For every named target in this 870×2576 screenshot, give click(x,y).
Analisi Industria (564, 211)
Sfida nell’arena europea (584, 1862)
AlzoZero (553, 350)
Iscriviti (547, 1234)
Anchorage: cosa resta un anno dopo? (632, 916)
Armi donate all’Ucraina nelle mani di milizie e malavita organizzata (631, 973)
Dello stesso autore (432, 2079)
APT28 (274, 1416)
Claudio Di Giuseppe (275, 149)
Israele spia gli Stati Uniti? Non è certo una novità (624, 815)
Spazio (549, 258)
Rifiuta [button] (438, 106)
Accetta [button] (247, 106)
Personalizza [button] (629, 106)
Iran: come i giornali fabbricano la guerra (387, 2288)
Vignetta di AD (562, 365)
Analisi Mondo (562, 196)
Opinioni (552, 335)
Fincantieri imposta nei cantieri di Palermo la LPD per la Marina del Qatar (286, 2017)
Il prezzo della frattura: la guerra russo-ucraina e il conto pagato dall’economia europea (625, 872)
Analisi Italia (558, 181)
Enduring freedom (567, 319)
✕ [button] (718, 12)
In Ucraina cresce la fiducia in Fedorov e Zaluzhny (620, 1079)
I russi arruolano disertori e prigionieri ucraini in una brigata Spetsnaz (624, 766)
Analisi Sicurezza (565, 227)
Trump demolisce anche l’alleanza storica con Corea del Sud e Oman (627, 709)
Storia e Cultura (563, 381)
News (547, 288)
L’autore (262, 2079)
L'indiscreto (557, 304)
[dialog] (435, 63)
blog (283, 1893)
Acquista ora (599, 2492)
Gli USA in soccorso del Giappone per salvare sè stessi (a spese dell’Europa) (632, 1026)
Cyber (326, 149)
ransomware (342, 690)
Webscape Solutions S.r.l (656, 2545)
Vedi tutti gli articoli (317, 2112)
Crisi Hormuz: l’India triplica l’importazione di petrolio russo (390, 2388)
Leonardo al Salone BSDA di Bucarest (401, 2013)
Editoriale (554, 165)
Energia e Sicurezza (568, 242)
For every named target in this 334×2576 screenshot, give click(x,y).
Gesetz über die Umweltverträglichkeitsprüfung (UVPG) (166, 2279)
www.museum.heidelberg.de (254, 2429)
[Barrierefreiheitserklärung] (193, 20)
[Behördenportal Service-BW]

## PROBLEM
Output the data above without altering a line.

## REPLY
For every named target in this 870×2576 screenshot, give click(x,y).
Analisi Industria (564, 211)
Sfida nell’arena europea (584, 1862)
AlzoZero (553, 350)
Iscriviti (547, 1234)
Anchorage: cosa resta un anno dopo? (632, 916)
Armi donate all’Ucraina nelle mani di milizie e malavita organizzata (631, 973)
Dello stesso autore (432, 2079)
APT28 (274, 1416)
Claudio Di Giuseppe (275, 149)
Israele spia gli Stati Uniti? Non è certo una novità (624, 815)
Spazio (549, 258)
Rifiuta [button] (438, 106)
Accetta [button] (247, 106)
Personalizza [button] (629, 106)
Iran: come i giornali fabbricano la guerra (387, 2288)
Vignetta di AD (562, 365)
Analisi Mondo (562, 196)
Opinioni (552, 335)
Fincantieri imposta nei cantieri di Palermo la LPD per la Marina del Qatar (286, 2017)
Il prezzo della frattura: la guerra russo-ucraina e il conto pagato dall’economia europea (625, 872)
Analisi Italia (558, 181)
Enduring freedom (567, 319)
✕ [button] (718, 12)
In Ucraina cresce la fiducia in Fedorov e Zaluzhny (620, 1079)
I russi arruolano disertori e prigionieri ucraini in una brigata Spetsnaz (624, 766)
Analisi Sicurezza (565, 227)
Trump demolisce anche l’alleanza storica con Corea del Sud e Oman (627, 709)
Storia e Cultura (563, 381)
News (547, 288)
L’autore (262, 2079)
L'indiscreto (557, 304)
[dialog] (435, 63)
blog (283, 1893)
Acquista ora (599, 2492)
Gli USA in soccorso del Giappone per salvare sè stessi (a spese dell’Europa) (632, 1026)
Cyber (326, 149)
ransomware (342, 690)
Webscape Solutions S.r.l (656, 2545)
Vedi tutti gli articoli (317, 2112)
Crisi Hormuz: l’India triplica l’importazione di petrolio russo (390, 2388)
Leonardo al Salone BSDA di Bucarest (401, 2013)
Editoriale (554, 165)
Energia e Sicurezza (568, 242)
For every named target in this 334×2576 screenshot, give click(x,y).
Gesetz über die Umweltverträglichkeitsprüfung (UVPG) (166, 2279)
www.museum.heidelberg.de (254, 2429)
[Barrierefreiheitserklärung] (193, 20)
[Behördenportal Service-BW]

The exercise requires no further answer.